* LISTED RECORDS *
Segment Open
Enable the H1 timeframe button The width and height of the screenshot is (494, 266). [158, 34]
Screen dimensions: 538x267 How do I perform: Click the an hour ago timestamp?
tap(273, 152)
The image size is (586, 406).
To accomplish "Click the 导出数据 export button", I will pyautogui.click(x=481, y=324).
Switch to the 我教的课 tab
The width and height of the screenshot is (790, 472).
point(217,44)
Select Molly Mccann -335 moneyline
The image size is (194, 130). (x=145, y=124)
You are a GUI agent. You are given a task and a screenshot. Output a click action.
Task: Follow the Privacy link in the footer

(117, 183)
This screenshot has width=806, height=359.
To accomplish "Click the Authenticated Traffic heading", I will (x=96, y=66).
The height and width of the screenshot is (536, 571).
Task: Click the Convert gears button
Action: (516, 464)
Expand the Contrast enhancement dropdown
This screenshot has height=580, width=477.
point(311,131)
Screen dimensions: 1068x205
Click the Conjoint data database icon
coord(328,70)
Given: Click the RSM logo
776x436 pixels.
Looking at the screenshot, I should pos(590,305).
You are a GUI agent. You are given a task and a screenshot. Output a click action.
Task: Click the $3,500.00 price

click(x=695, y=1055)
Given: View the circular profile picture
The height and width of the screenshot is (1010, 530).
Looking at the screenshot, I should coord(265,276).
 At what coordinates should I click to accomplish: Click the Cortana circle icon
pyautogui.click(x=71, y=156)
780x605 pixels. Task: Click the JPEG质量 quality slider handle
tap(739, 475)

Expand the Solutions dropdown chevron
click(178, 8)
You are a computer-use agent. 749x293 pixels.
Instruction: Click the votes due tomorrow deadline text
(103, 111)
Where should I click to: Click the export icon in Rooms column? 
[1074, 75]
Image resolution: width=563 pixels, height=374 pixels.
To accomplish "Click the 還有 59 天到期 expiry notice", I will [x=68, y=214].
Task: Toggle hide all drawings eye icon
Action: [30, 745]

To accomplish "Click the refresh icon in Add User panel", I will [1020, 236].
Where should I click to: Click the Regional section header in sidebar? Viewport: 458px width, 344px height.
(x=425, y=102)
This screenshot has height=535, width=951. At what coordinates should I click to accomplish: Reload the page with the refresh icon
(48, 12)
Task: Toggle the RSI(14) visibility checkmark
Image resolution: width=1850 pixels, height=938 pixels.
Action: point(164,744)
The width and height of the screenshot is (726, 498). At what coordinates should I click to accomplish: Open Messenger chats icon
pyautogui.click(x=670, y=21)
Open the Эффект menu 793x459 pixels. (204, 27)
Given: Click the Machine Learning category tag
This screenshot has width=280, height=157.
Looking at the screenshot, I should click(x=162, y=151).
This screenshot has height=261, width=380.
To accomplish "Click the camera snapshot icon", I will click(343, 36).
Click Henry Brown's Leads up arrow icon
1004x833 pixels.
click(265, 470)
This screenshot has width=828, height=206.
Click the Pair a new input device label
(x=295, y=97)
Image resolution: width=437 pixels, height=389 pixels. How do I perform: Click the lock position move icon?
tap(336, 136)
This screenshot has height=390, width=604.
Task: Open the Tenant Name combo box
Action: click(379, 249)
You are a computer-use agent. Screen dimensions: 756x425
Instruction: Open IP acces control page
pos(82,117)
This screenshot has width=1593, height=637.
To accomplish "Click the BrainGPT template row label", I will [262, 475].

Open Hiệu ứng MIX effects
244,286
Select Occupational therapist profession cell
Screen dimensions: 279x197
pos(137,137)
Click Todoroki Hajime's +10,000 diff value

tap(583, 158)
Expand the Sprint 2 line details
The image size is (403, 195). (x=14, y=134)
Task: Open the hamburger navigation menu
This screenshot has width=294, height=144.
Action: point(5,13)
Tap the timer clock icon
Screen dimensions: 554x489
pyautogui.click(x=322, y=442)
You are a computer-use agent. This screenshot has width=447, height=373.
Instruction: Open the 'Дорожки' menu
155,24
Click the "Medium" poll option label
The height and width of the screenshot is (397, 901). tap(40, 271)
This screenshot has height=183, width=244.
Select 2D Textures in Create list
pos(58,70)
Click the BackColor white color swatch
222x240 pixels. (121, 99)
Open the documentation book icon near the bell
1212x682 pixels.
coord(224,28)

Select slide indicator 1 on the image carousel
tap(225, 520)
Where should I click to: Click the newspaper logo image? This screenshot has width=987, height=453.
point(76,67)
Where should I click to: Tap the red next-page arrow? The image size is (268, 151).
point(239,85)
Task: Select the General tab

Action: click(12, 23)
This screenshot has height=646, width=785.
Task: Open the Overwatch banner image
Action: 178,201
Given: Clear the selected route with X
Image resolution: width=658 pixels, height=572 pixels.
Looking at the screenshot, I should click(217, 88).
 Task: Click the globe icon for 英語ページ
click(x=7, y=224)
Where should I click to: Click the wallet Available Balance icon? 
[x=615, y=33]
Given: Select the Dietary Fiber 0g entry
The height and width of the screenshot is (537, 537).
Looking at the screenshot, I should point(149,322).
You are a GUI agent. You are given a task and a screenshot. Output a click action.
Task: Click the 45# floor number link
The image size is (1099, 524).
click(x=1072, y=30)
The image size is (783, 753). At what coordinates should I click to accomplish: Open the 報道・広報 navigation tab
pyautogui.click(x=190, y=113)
Segment Closed
In full and without error, transcribe each of the entries.

* TASK ANSWER *
Enable the H1 timeframe button The width and height of the screenshot is (494, 266). [158, 34]
Screen dimensions: 538x267 How do I perform: Click the an hour ago timestamp?
tap(273, 152)
The image size is (586, 406).
To accomplish "Click the 导出数据 export button", I will pyautogui.click(x=481, y=324).
Switch to the 我教的课 tab
The width and height of the screenshot is (790, 472).
point(217,44)
Select Molly Mccann -335 moneyline
The image size is (194, 130). (x=145, y=124)
You are a GUI agent. You are given a task and a screenshot. Output a click action.
Task: Follow the Privacy link in the footer

(117, 183)
This screenshot has width=806, height=359.
To accomplish "Click the Authenticated Traffic heading", I will (x=96, y=66).
The height and width of the screenshot is (536, 571).
Task: Click the Convert gears button
Action: (516, 464)
Expand the Contrast enhancement dropdown
This screenshot has height=580, width=477.
point(311,131)
Screen dimensions: 1068x205
Click the Conjoint data database icon
coord(328,70)
Given: Click the RSM logo
776x436 pixels.
Looking at the screenshot, I should pos(590,305).
You are a GUI agent. You are given a task and a screenshot. Output a click action.
Task: Click the $3,500.00 price

click(x=695, y=1055)
Given: View the circular profile picture
The height and width of the screenshot is (1010, 530).
Looking at the screenshot, I should coord(265,276).
 At what coordinates should I click to accomplish: Click the Cortana circle icon
pyautogui.click(x=71, y=156)
780x605 pixels. Task: Click the JPEG质量 quality slider handle
tap(739, 475)

Expand the Solutions dropdown chevron
click(178, 8)
You are a computer-use agent. 749x293 pixels.
Instruction: Click the votes due tomorrow deadline text
(103, 111)
Where should I click to: Click the export icon in Rooms column? 
[1074, 75]
Image resolution: width=563 pixels, height=374 pixels.
To accomplish "Click the 還有 59 天到期 expiry notice", I will [x=68, y=214].
Task: Toggle hide all drawings eye icon
Action: [30, 745]

To accomplish "Click the refresh icon in Add User panel", I will [1020, 236].
Where should I click to: Click the Regional section header in sidebar? Viewport: 458px width, 344px height.
(x=425, y=102)
This screenshot has height=535, width=951. At what coordinates should I click to accomplish: Reload the page with the refresh icon
(48, 12)
Task: Toggle the RSI(14) visibility checkmark
Image resolution: width=1850 pixels, height=938 pixels.
Action: point(164,744)
The width and height of the screenshot is (726, 498). At what coordinates should I click to accomplish: Open Messenger chats icon
pyautogui.click(x=670, y=21)
Open the Эффект menu 793x459 pixels. (204, 27)
Given: Click the Machine Learning category tag
This screenshot has width=280, height=157.
Looking at the screenshot, I should click(x=162, y=151).
This screenshot has height=261, width=380.
To accomplish "Click the camera snapshot icon", I will click(343, 36).
Click Henry Brown's Leads up arrow icon
1004x833 pixels.
click(265, 470)
This screenshot has width=828, height=206.
Click the Pair a new input device label
(x=295, y=97)
Image resolution: width=437 pixels, height=389 pixels. How do I perform: Click the lock position move icon?
tap(336, 136)
This screenshot has height=390, width=604.
Task: Open the Tenant Name combo box
Action: click(379, 249)
You are a computer-use agent. Screen dimensions: 756x425
Instruction: Open IP acces control page
pos(82,117)
This screenshot has width=1593, height=637.
To accomplish "Click the BrainGPT template row label", I will [262, 475].

Open Hiệu ứng MIX effects
244,286
Select Occupational therapist profession cell
Screen dimensions: 279x197
pos(137,137)
Click Todoroki Hajime's +10,000 diff value

tap(583, 158)
Expand the Sprint 2 line details
The image size is (403, 195). (x=14, y=134)
Task: Open the hamburger navigation menu
This screenshot has width=294, height=144.
Action: point(5,13)
Tap the timer clock icon
Screen dimensions: 554x489
pyautogui.click(x=322, y=442)
You are a computer-use agent. This screenshot has width=447, height=373.
Instruction: Open the 'Дорожки' menu
155,24
Click the "Medium" poll option label
The height and width of the screenshot is (397, 901). tap(40, 271)
This screenshot has height=183, width=244.
Select 2D Textures in Create list
pos(58,70)
Click the BackColor white color swatch
222x240 pixels. (121, 99)
Open the documentation book icon near the bell
1212x682 pixels.
coord(224,28)

Select slide indicator 1 on the image carousel
tap(225, 520)
Where should I click to: Click the newspaper logo image? This screenshot has width=987, height=453.
point(76,67)
Where should I click to: Tap the red next-page arrow? The image size is (268, 151).
point(239,85)
Task: Select the General tab

Action: click(12, 23)
This screenshot has height=646, width=785.
Task: Open the Overwatch banner image
Action: 178,201
Given: Clear the selected route with X
Image resolution: width=658 pixels, height=572 pixels.
Looking at the screenshot, I should click(217, 88).
 Task: Click the globe icon for 英語ページ
click(x=7, y=224)
Where should I click to: Click the wallet Available Balance icon? 
[x=615, y=33]
Given: Select the Dietary Fiber 0g entry
The height and width of the screenshot is (537, 537).
Looking at the screenshot, I should point(149,322).
You are a GUI agent. You are given a task and a screenshot. Output a click action.
Task: Click the 45# floor number link
The image size is (1099, 524).
click(x=1072, y=30)
The image size is (783, 753). At what coordinates should I click to accomplish: Open the 報道・広報 navigation tab
pyautogui.click(x=190, y=113)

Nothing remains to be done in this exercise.